The widespread nature of the reports would suggest not. It suggests to me that if we have enough police oficers with enough time on their hands to spend it harrassing members of the public who are breaking no laws that there is some slack to be cut.
A local example – a family (three generations) that we know locally were holding a barbecue recently on a grassy area near the bank of a local river when two PCSOs turned up to check on what they were doing. This was apparently in response to a report from a local resident that they were worried that some teenagers were setting fires.
Having turned up and found that, in fact, there were no teenager setting fires but a family enjoying a barbecue in a public space causing harm to nobody, I would expect that two busy PCSOs would then head off to somewhere they were actually needed.
But no, the PCSOs told the family to put out the babecue and stop drinking alcohol in a public place. When challenged to state what law was being broken they quoted the local by-laws that require members of the public to obey a police request to stop drinking in a public place. When the family refused, on the entirely reasonable grounds that they were neither breaking the law nor causing any nuisance to anyone, the PCSOs called for back up from a police officer, who turned up and backed up the PCSOs.
The family concede at that point but have subsequently taken the issue up with the Chief Constable and their local councillors, in turn no doubt taking up several people’s time and effort.
In my view these PCSOs and police officer clearly have time on their hands, or the local policing priorities are in a mess, or both. Either way there is slack to be cut.
@Liberal Neil
It would be so marvelous if the government would get rid of every single PCSO. There is no justification whatsoever for any of them being in their jobs at all.
if you get rid of the pcso where you live, do you think the police will bother turning up when you phone up and tell them a large group of youths are drinking and causing damage, i dont think so they have got bigger fish to catch.is it just me or has crime fallen in the last few years, get rid of pcso”s and watch your neighbourhood become ghetto”s where the hoody rules and people fear to go out at night.get real get the money back from the greedy bank s what the tax payer bailed them out. that will save thousans jobs
t fearon – you hit the nail so beautifully on the head. Get rid of PCSOs and there’s no one to answer the pathetic calls of livid busybodies who’ve seen a sixeen year old with a can of lager. There’s no one to teach our young people that the state supports those who automatically hate them.
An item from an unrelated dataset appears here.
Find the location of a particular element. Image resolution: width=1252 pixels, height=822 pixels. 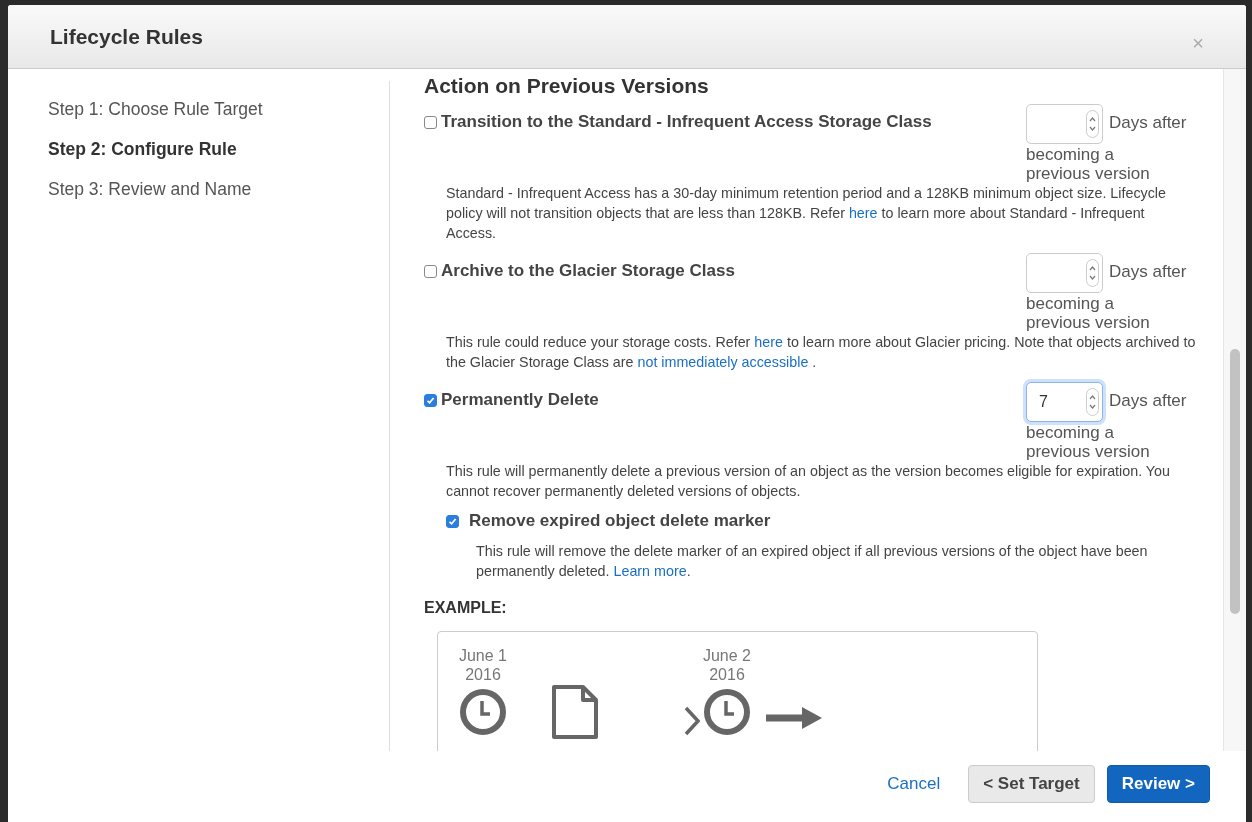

PCSOs have done so much damage. We must get rid of them.
chris, i think you are in cloud cuckoo land most young people act responsible when drinking alcohol, but there is a small percentage are on hell bent on commiting crime and ruining peoples quality of life.get out of your ivory tower and come back into the real world. most ordinary people when asked what they fear the most is the group of youths making there lives hell. it seems to me that you dont know what you are talking about when you mention pcso”s. where i live they have done a fanatastic job in reducing asb and helping people in the community.when you talk about pcso it soundslike you have a personal grudge against them.the police and pcso”s work as a team which at the moment is cutting crime, but with your comments would see an increase.